Data: Begin

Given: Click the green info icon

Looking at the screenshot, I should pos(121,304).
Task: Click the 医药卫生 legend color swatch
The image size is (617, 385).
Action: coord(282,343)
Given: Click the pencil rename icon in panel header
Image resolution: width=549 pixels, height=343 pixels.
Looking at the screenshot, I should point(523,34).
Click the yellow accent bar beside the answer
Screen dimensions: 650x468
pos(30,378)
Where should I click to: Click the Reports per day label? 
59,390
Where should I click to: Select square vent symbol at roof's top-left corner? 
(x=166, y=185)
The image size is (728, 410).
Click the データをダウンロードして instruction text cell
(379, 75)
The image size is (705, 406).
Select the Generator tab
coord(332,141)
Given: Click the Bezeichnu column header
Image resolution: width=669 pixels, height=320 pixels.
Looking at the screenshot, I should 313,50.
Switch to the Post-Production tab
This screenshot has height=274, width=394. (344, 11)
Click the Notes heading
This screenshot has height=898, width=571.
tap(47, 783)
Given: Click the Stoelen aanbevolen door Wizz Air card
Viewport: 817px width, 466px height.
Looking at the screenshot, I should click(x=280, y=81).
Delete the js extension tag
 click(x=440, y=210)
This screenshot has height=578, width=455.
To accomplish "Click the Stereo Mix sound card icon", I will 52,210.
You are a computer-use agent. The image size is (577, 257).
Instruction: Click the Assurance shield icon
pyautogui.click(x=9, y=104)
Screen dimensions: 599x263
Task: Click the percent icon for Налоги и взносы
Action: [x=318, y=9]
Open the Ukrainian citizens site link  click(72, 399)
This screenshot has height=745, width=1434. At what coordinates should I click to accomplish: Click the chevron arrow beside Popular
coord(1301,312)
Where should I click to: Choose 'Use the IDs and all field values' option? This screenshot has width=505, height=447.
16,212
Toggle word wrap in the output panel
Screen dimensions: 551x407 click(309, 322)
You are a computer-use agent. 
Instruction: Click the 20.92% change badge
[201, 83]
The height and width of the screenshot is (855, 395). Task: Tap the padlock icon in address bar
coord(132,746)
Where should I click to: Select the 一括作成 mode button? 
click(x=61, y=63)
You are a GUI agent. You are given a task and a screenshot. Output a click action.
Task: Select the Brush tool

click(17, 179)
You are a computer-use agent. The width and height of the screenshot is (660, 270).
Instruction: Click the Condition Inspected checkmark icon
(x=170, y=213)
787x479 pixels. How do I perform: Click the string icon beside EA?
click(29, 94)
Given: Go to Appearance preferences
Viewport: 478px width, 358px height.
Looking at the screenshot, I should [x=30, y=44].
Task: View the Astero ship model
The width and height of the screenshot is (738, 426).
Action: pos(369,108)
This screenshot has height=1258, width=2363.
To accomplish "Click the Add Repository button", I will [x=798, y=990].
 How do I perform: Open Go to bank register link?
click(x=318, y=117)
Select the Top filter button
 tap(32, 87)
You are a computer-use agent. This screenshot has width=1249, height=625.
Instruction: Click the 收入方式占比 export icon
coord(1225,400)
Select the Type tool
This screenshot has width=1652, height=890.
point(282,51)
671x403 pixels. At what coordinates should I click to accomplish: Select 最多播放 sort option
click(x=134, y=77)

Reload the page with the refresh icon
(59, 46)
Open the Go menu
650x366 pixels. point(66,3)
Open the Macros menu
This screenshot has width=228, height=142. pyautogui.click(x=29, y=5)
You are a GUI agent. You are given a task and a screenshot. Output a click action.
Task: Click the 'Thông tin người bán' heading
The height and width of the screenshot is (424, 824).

Data: End

* [Work task]: Copy the records above faithfully. Begin at their first line, end at the line containing "Given: Click the pencil", and include nothing else.

* [Completed task]:
Given: Click the green info icon

Looking at the screenshot, I should pos(121,304).
Task: Click the 医药卫生 legend color swatch
The image size is (617, 385).
Action: coord(282,343)
Given: Click the pencil rename icon in panel header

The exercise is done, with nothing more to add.